▶ Request 1: Name every keyword tracking frequency mentioned in the post on building a keyword tracking tool.

_ _ _ _

This post was written by: Christina Blake & Ethan Lyon.
There are a lot of great tools in the market for keyword rank tracking – but at Seer we found that we had many use cases with organic rank data that wasn’t being addressed by those tools.
Many of our analyses pull large amounts of data (think 100K, 200K, 500K+ keywords at a time!) for a snapshot of insights – maybe we’re analyzing content gaps or trying to research a new line of business for a client. We don’t need daily rankings for this – we need a massive, one-time data pull.
For some clients, we might have search terms that we want to keep a pulse on, but do we need daily data? We might want to mix up our tracking – priority keywords daily, other keywords to help us understand shifts in the landscape weekly or monthly.
If a client was planning on a migration or a major change in their site, we might even want to switch weekly or monthly keywords to track daily so that we can keep a closer eye on changes during those high-risk time periods.
💡In this post, we’ll walk through how we approached building our own keyword tracking tool from the ground-up.
The keyword tracking tools we were using didn’t give us the flexibility to change tracking frequency – team members had to submit large keyword sets and then closely monitor so we could turn off tracking as soon as data was returned to prevent tracking 500K keywords daily for an analysis that we only needed to run twice a year. If a team member forgot to turn off tracking, we could have some pretty high costs for a very simple mistake.

_ _ _ _

▶ Request 2: Lay out the listing, from the line containing "Click the timeInstantDescriptor variable" down to the end of the listing, as a two-column CSV with the columns request and answer. Give one row for each request, put the request text and its answer each in one quoted field with line breaks turned into spaces, and leave out the pictures.

_ _ _ _

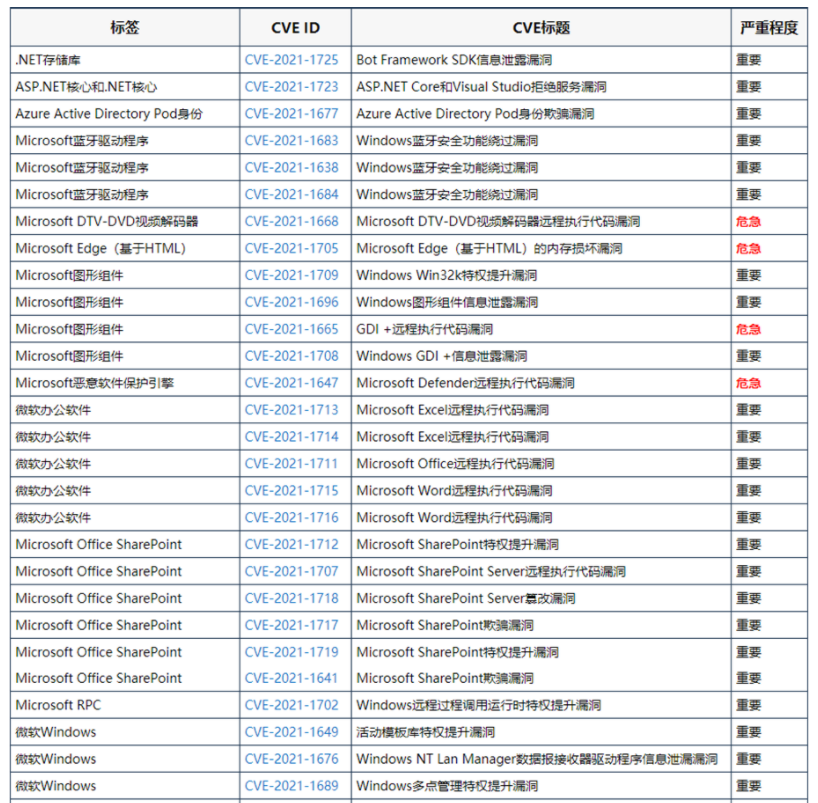The image size is (818, 803).
Task: Click the CVE-2021-1709 link
Action: (x=291, y=275)
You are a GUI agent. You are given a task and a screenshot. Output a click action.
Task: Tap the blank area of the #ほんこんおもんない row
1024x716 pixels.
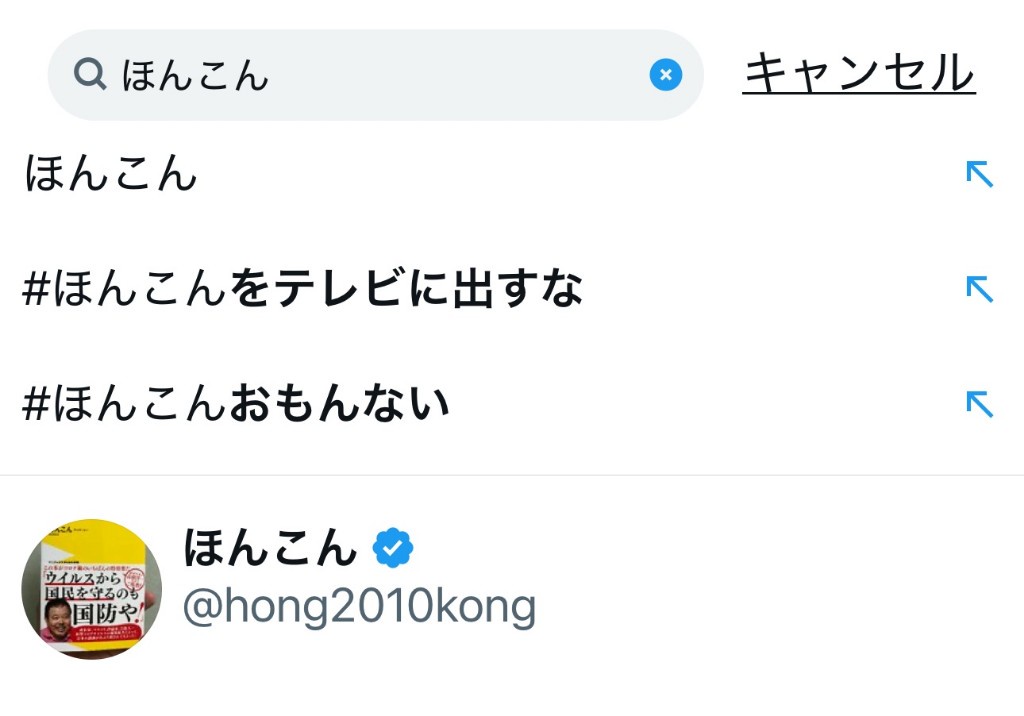click(x=700, y=403)
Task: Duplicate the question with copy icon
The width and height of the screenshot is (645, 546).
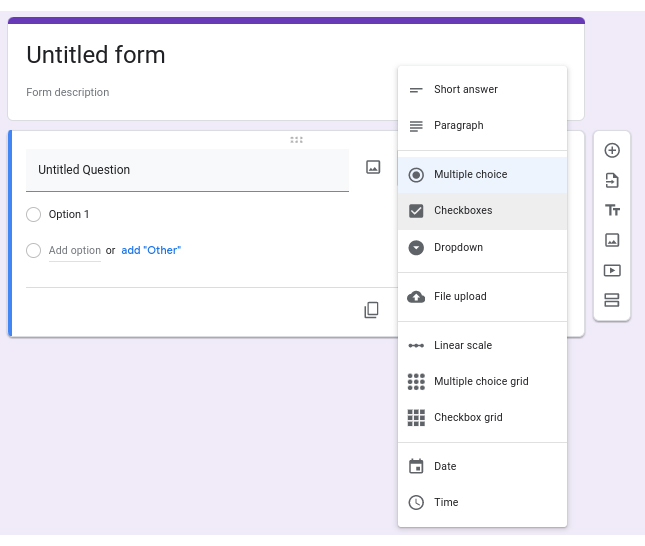Action: pos(371,310)
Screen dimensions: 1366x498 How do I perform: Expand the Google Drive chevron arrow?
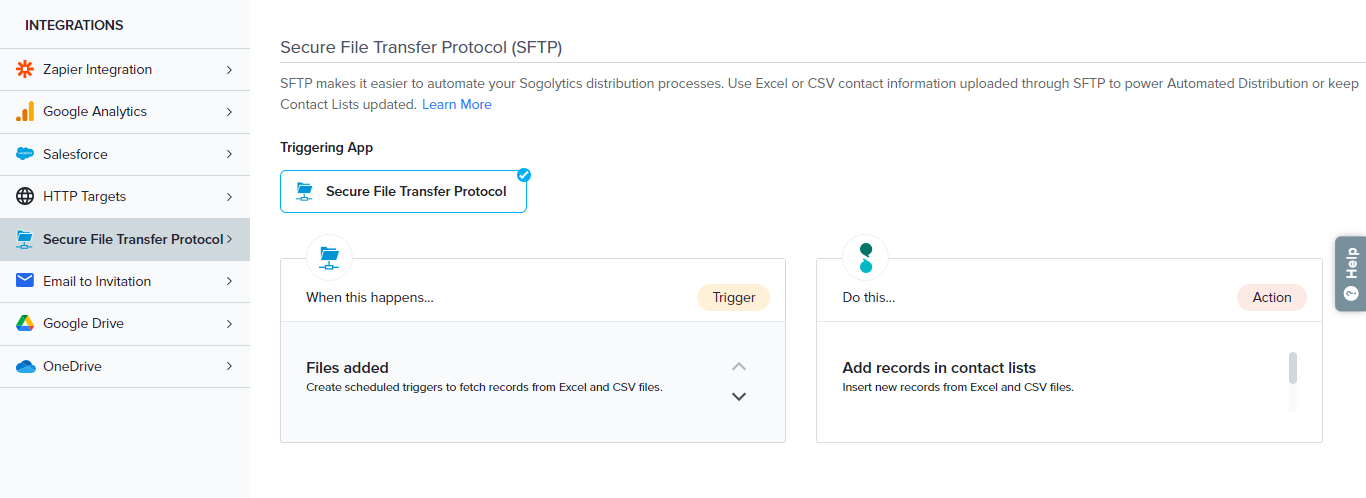229,324

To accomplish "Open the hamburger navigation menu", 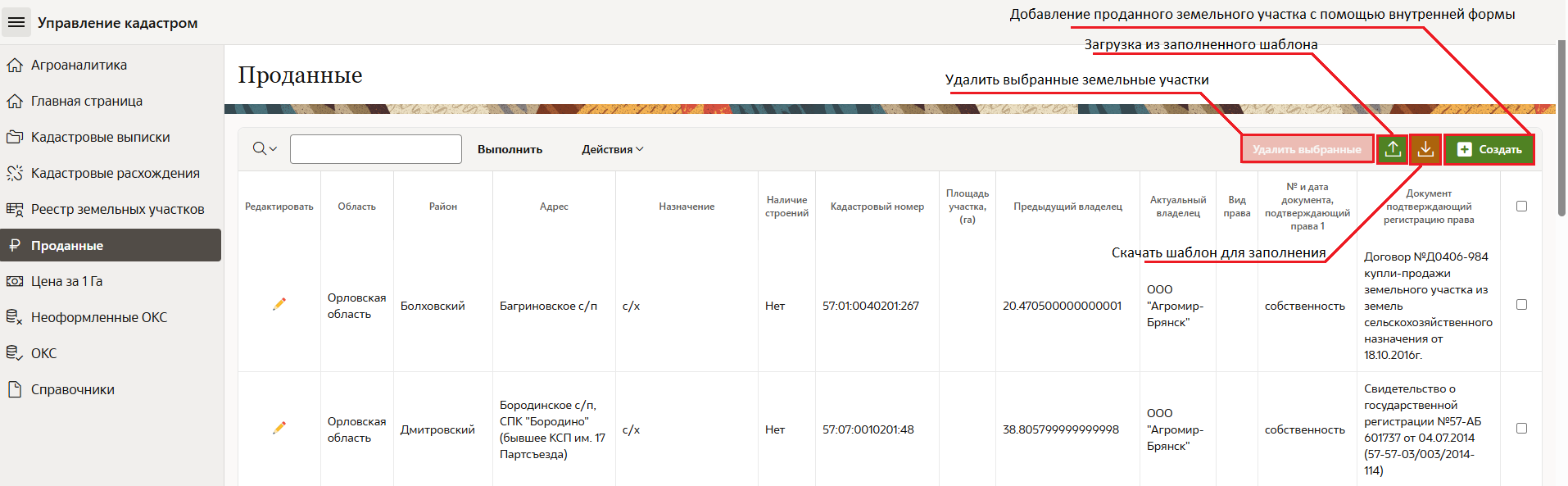I will pos(16,22).
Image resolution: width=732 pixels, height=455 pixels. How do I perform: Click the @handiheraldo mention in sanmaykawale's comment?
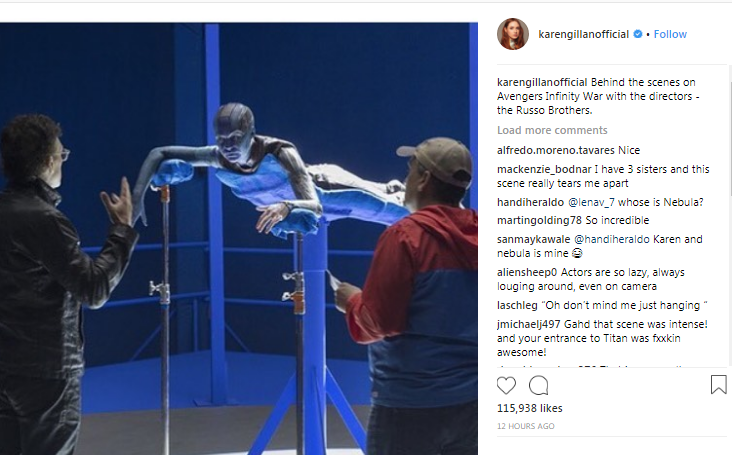611,239
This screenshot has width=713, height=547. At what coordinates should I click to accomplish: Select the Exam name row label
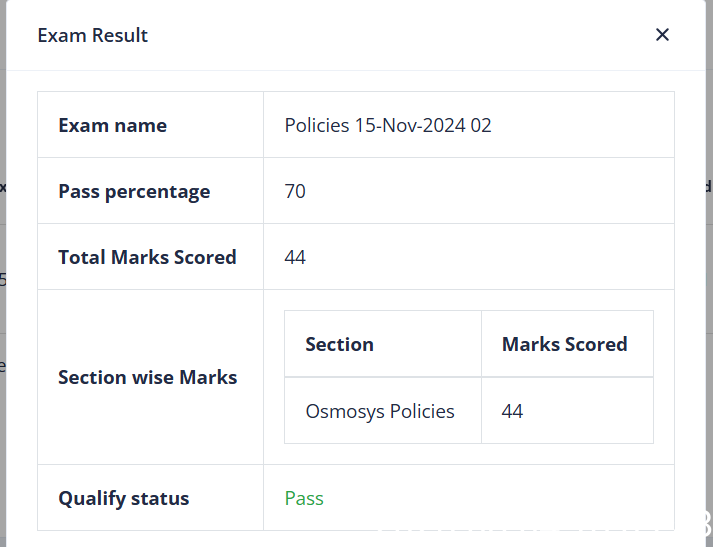[x=112, y=125]
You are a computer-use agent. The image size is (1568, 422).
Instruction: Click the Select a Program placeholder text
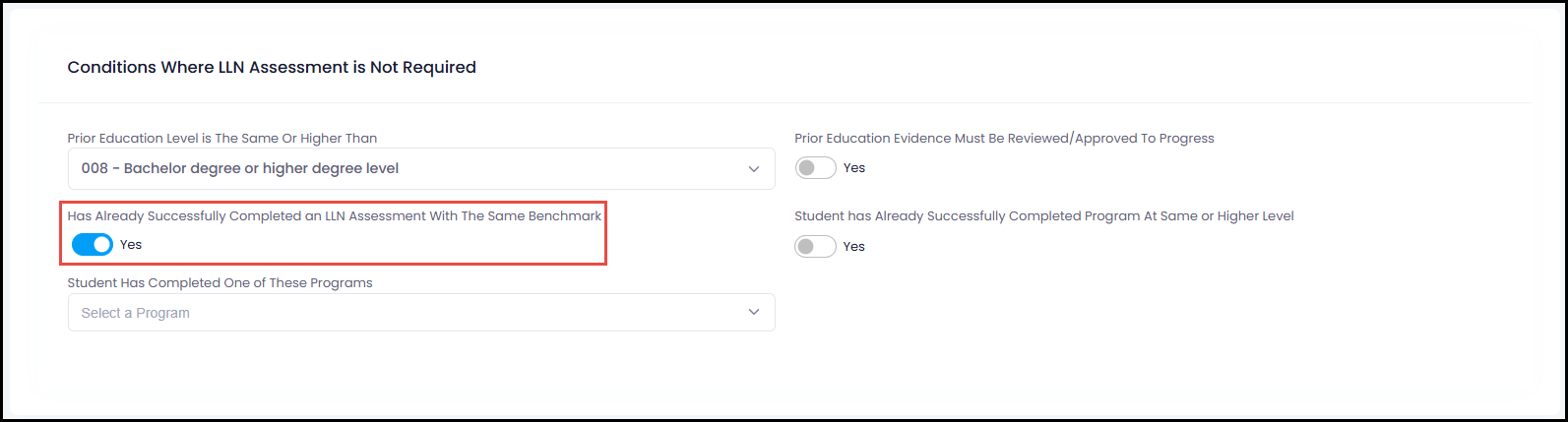136,313
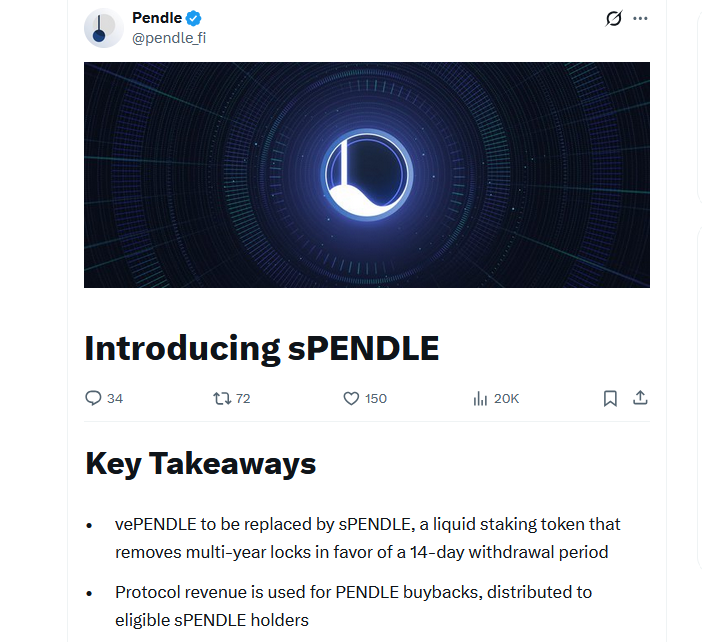Open the sPENDLE banner image
Viewport: 702px width, 642px height.
[x=367, y=175]
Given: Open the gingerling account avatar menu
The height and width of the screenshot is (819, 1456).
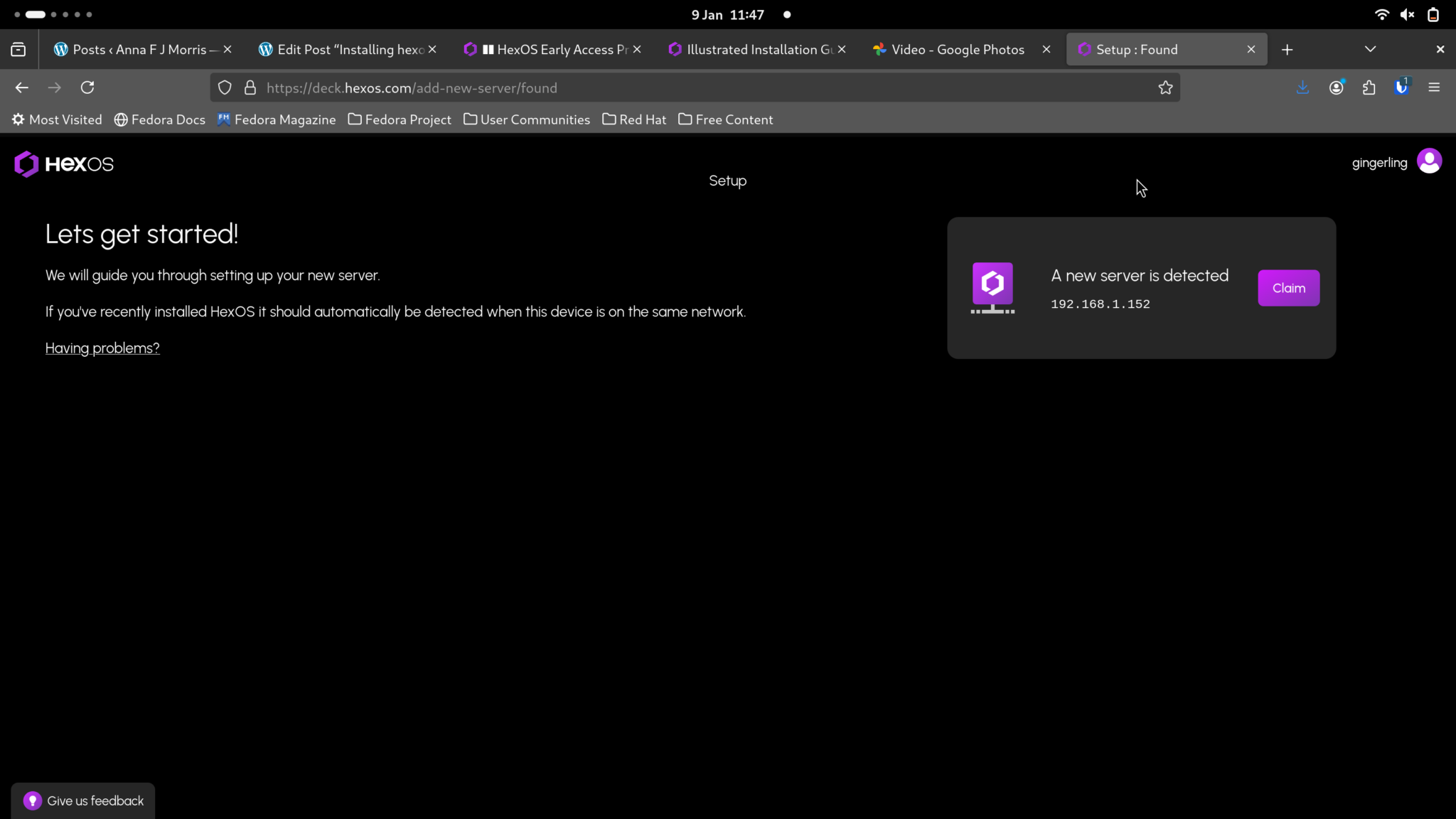Looking at the screenshot, I should [x=1429, y=161].
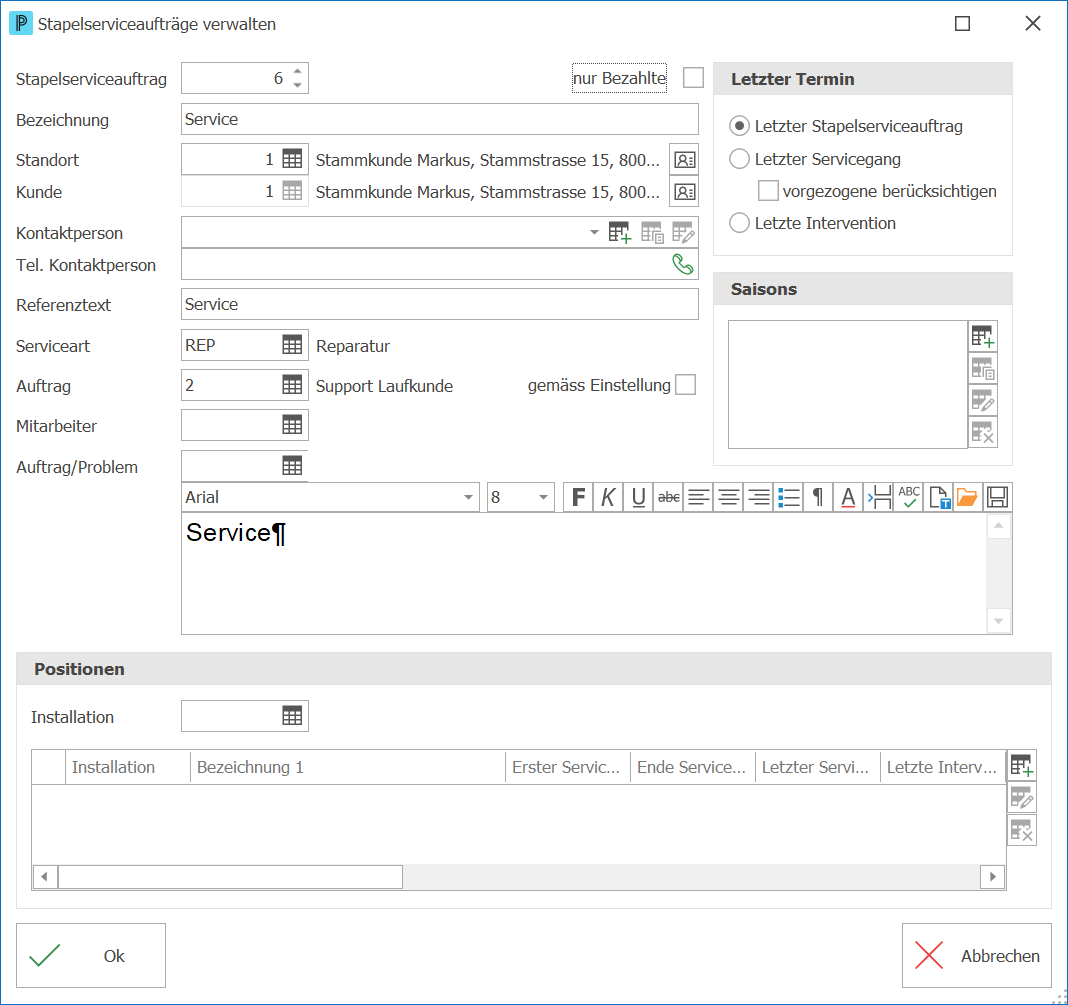The width and height of the screenshot is (1068, 1005).
Task: Enable the nur Bezahlte checkbox
Action: 693,78
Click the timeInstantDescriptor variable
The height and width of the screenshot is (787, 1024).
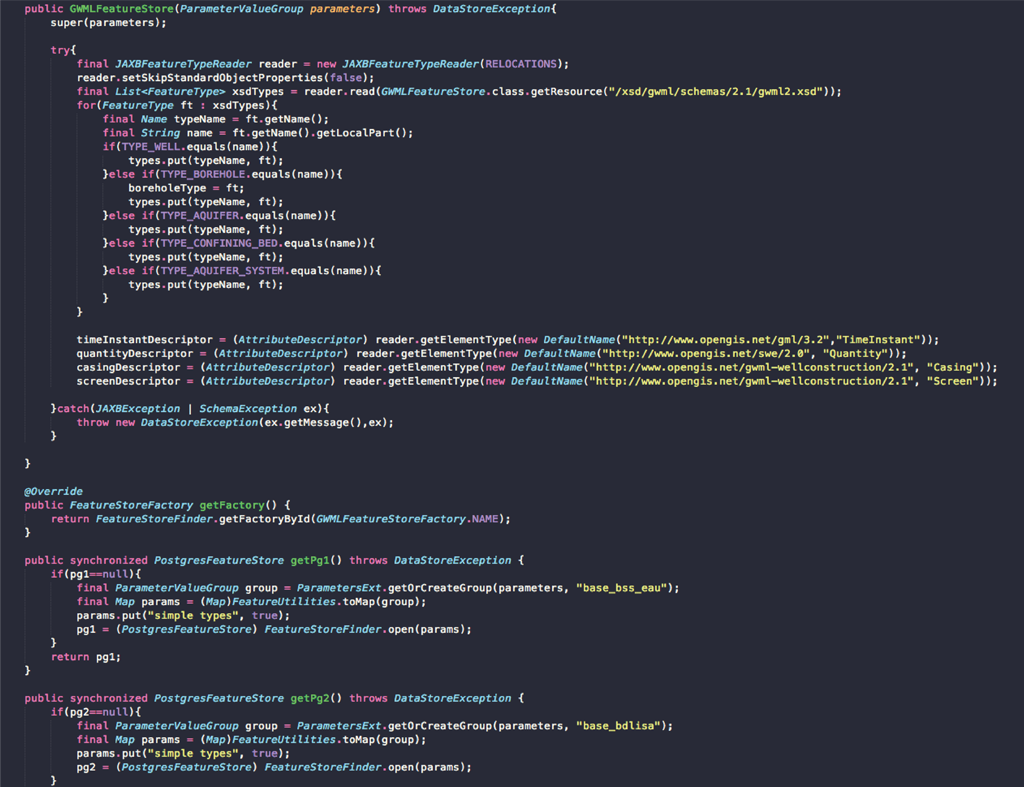coord(144,340)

_ _ _ _

▶ Problem solution 1: daily, weekly, monthly

▶ Problem solution 2:
request,answer
"Click the timeInstantDescriptor variable The height and width of the screenshot is (787, 1024).","coord(144,340)"